Aux lueurs finissantes de l’astre diurne, les fidèles s’assemblent à l’église. Ils disposent leurs œufs colorés, les « Paskha » (met pascal à base de fromage blanc) et
« Koulitch » (pâtisseries cylindriques) qui seront bénies tout à l’heure par le prêtre, et se préparent à la procession qui entourera trois fois le bâtiment de ses bannières éployées et de la lumière vacillante de ses cierges, aux accents chaleureux des hymnes liturgiques : « Ta résurrection, Christ Sauveur, les anges la célèbrent dans les cieux, et nous qui sommes sur la terre, rends nous dignes de le glorifier d’un coeur pur »...
Rentrant à l’église, célébrants et fidèles échangeront les joyeuses et bruyantes salutations : « Christ est ressuscité ! - En vérité, il est ressuscité » ! La traditionnelle lecture du sermon de Saint Jean Chrysostome engage tous les hommes - même ceux de la « douzième heure » - à participer à une allégresse et à une certitude de la foi sans équivalents en Occident, ponctuées du chant sans cesse répété : « Le Christ est ressuscité des morts. Par Sa mort Il a vaincu la mort. A ceux qui sont dans les tombeaux, Il a donné la
vie ». Puis viendront les agapes fraternelles.
Pâques est une fête mobile et, de plus, l’usage du calendrier julien chez les Orthodoxes (qui retarde de 13 jours sur le grégorien adopté en Occident depuis la Renaissance) empêche une célébration en même temps que leurs frères Catholiques. Or il convient de rappeler que les fêtes religieuses ne sont pas obligatoirement des dates anniversaires, mais constituent des « icônes cosmiques » montrant que l’univers entier participe au sens de la fête.
Ainsi, comme pour Noël (fixé au solstice d’hiver, l’allongement des jours marquant au plan cosmique cette naissance qui « a fait resplendir dans le monde la lumière de l’intelligence »), la date choisie pour Pâques, plus qu’une référence historique à la pâque juive mentionnée dans les Évangiles, montre le triomphe de la lumière sur les ténèbres, « nuit rédemptrice et lumineuse, Messagère du jour radieux de la Résurrection ; en elle la Lumière éternelle apparut à tous ».
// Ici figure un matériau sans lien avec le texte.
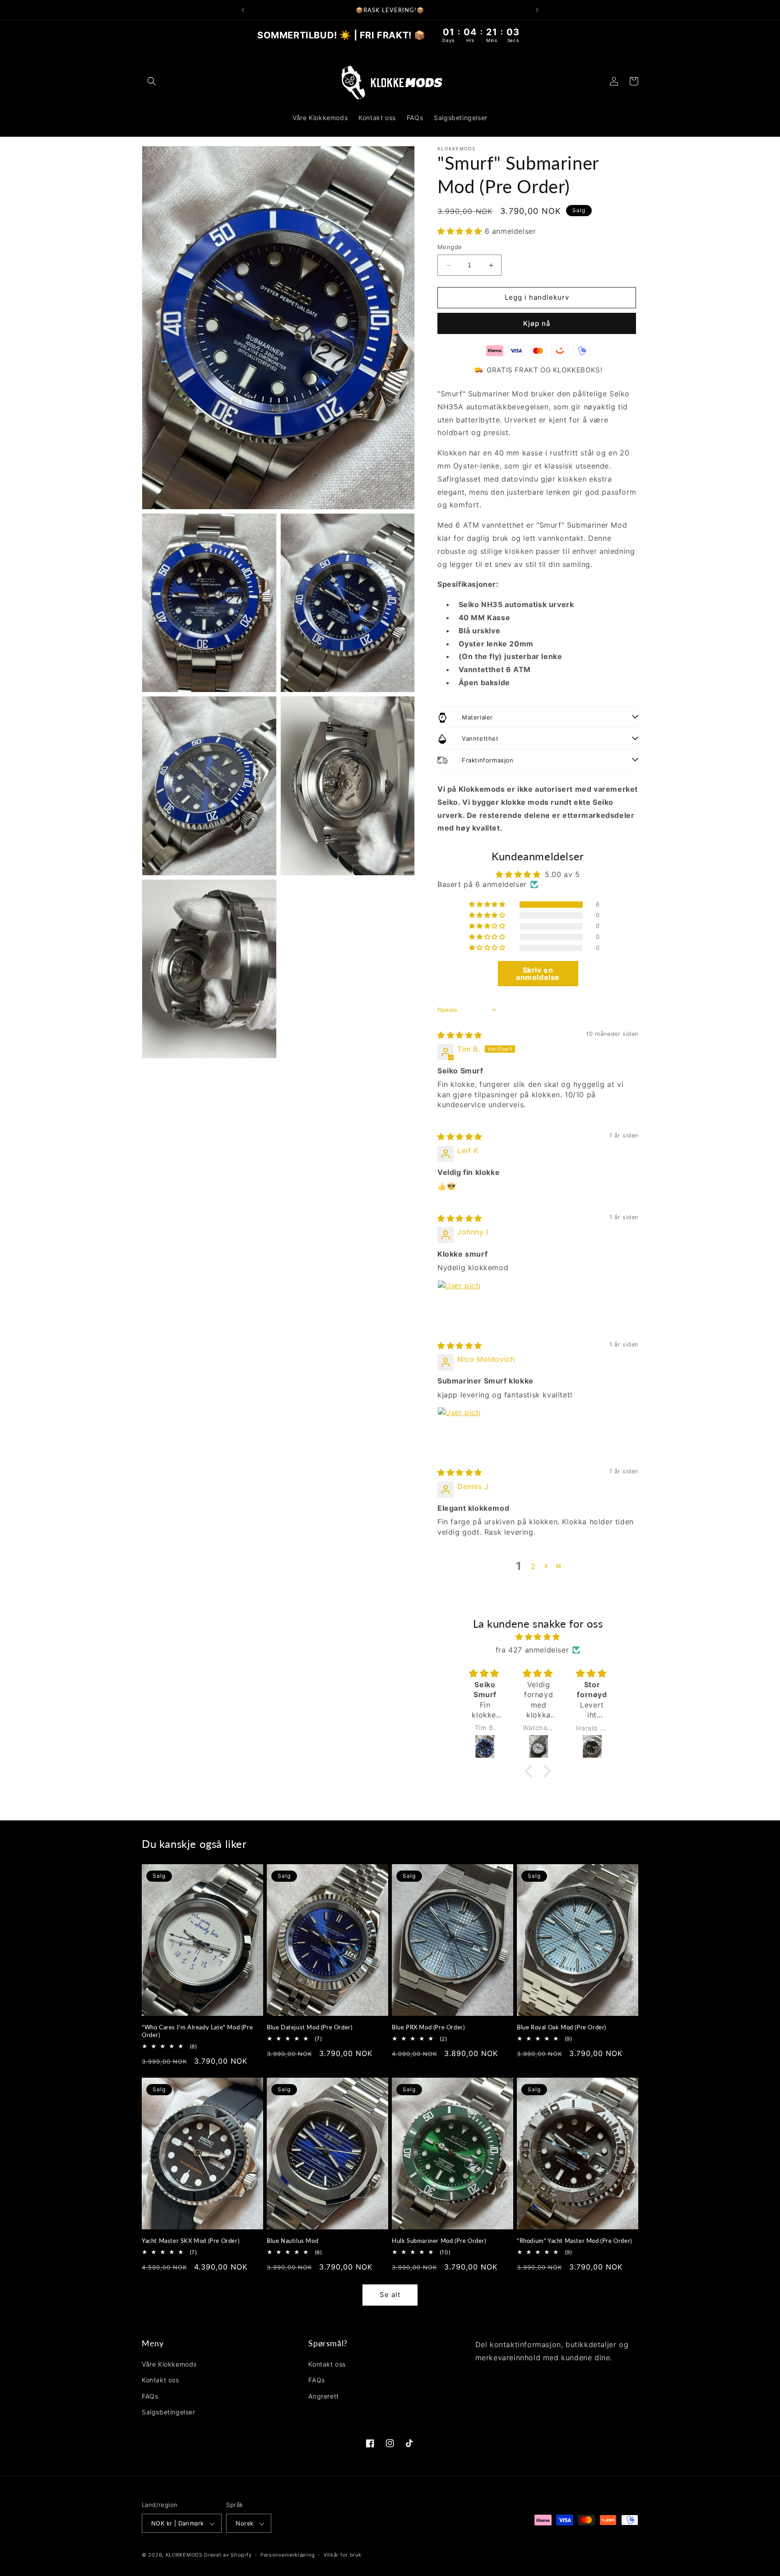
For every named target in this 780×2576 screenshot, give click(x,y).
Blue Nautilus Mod (292, 2240)
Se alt (390, 2294)
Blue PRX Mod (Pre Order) (428, 2027)
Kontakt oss (160, 2380)
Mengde (449, 247)
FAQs (150, 2396)
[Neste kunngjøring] (537, 10)
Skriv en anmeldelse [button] (538, 973)
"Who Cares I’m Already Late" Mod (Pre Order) (197, 2031)
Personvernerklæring (287, 2555)
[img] (459, 1035)
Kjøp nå (537, 323)
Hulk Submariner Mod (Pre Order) (439, 2240)
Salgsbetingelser (168, 2412)
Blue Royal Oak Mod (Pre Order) (561, 2027)
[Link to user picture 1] (459, 1301)
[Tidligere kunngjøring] (243, 10)
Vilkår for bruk (343, 2555)
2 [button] (533, 1566)
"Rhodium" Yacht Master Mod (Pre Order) (574, 2240)
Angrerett (323, 2396)
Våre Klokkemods (169, 2364)
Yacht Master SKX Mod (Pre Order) (190, 2240)
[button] (152, 81)
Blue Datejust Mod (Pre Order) (309, 2027)
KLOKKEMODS (185, 2555)
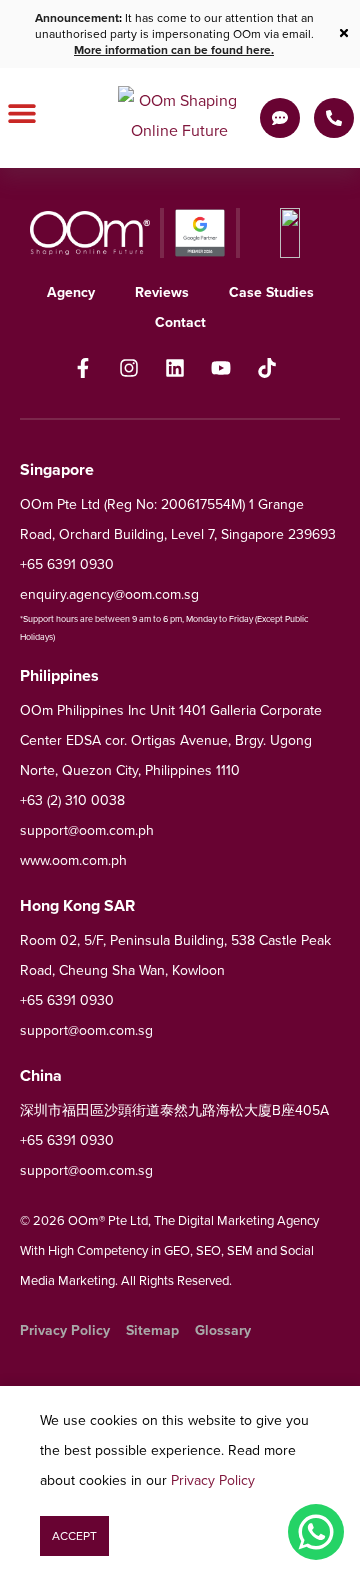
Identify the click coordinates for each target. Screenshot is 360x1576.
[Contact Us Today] (334, 118)
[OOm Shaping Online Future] (180, 118)
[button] (74, 1536)
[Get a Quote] (280, 118)
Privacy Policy (213, 1480)
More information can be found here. (174, 50)
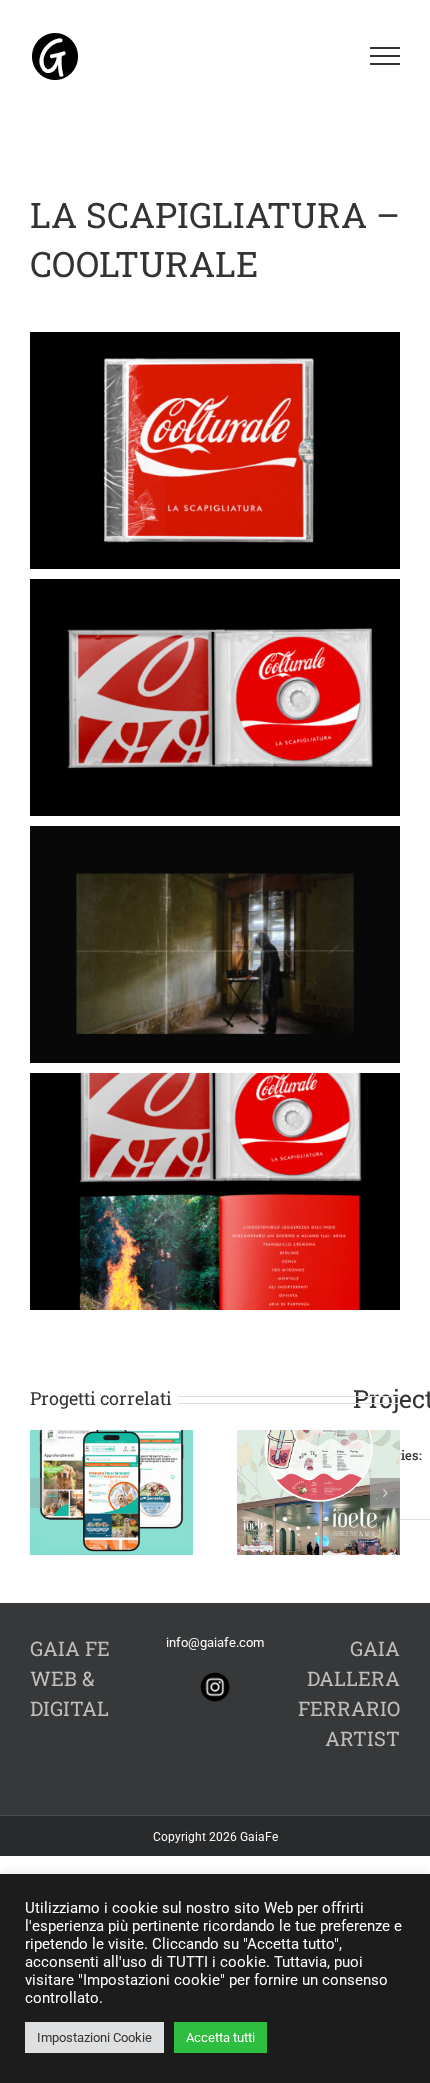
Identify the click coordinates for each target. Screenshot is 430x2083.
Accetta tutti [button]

L'action de la Divine Liturgie par l’écrivain Nicolas Gogol
Pour en revenir à Gogol, il eut une très grande influence sur l'œuvre des écrivains russes du XIXe et du XXe siècles. "Nous sommes tous sortis du Manteau de Gogol", disait Dostoïevski. En effet, l'oeuvre de Gogol possède un grand potentiel missionnaire : elle aide l'homme contemporain à comprendre le sens des sacrements de l'Église. Voici ce qu'il écrivait :
- "L'action de la Divine Liturgie sur l'âme est grande : elle s'exerce publiquement, devant les yeux de tous, à la face de l'univers entier et pourtant secrètement. Pourvu que le fidèle suive avec révérence et zèle chacun des actes de la Liturgie, pourvu qu'il soit réceptif aux appels du diacre, son âme en sera élevée, les commandements du Christ lui deviendront faciles à exécuter, le joug du Christ lui sera doux et son poids léger. A sa sortie du temple, où il a assisté à la divine cène d'amour, il voit des frères en tous les hommes.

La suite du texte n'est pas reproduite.